Now I’m back in Montana, where the mountains seem to cradle, to keep storms safely at bay. As a dear friend recently warned me, coming back to Montana isn’t going to take away all of life’s problems. And I know that. The seas of life will be stormy wherever we go. This is, after all, samsara, where cycles of greed, aversion, and delusion churn ever so slightly beneath the surface, ready always for the opportunity to pop into our lives as suffering. However, there are still places we can go to where we can get perspective, where we can drop anchor and ride those waves with grace.
Today I took one step toward living a more anchored life here in Montana: I volunteered for Habitat for Humanity. I actually tagged along with my mother and some of her coworkers for a day of ‘mudding’ the walls of a newly constructed home. This week has been “Women Build” week at the house, so I had the pleasure of being the sole male volunteer (they joked that they had to take a vote about whether to let me on the site at all, but I got in).
The simple act of service, of seeing others give of themselves, and seeing the good that follows is such a beautiful part of life. Caught up in the minutia of daily life, we tend – as individuals and as a society – to become incredibly narcissistic and self-centered. We build ever more secure walls around ourselves, physically and emotionally, cutting ourselves off from life itself. I speak from plenty of first-hand experience! Sometimes we forget that the walls are, and always have been, of our own making.

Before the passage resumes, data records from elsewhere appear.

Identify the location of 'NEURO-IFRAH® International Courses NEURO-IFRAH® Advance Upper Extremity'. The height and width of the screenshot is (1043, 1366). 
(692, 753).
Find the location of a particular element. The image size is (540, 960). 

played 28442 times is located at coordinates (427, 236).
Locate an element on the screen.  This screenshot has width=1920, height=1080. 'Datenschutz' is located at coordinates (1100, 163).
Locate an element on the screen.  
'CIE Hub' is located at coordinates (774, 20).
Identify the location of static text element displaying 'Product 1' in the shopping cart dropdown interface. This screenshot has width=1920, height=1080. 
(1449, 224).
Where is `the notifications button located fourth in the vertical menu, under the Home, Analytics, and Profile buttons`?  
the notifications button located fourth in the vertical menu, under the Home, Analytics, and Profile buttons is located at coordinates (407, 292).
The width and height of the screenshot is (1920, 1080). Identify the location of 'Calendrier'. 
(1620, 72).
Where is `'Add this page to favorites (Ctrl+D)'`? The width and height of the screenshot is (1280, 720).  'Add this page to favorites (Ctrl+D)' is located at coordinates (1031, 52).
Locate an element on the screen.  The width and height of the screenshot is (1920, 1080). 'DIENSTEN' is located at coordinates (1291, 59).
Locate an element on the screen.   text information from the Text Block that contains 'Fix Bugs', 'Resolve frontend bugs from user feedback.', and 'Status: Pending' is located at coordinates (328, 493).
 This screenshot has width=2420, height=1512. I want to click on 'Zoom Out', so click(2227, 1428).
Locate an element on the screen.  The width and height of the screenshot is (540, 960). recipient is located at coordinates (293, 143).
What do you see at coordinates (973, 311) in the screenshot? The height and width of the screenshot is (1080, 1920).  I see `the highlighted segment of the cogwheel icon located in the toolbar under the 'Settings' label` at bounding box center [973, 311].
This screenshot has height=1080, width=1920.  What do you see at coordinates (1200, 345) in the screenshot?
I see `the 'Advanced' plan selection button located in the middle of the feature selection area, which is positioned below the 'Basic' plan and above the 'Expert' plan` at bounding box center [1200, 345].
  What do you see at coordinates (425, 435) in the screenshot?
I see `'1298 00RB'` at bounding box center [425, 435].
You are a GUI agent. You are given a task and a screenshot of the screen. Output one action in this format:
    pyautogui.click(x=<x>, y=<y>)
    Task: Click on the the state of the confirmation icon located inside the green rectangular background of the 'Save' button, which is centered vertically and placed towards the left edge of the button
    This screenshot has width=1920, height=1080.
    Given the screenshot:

So, we have to “get out of our own head” a bit – do something fun, play a bit, help someone. It took me about half the day – to let go of conversations in my head, to let go of past and future, to simply be in the process of helping. But when it happened, it felt good. After the day’s work several of us went out for a celebratory beer, despite being utterly exhausted. Entering the brewhouse, covered in white mud and dust, a sense of community overtook our exhausted separate selves and lightened our hearts. We toasted, drank, told stories, joked around, and simply smiled.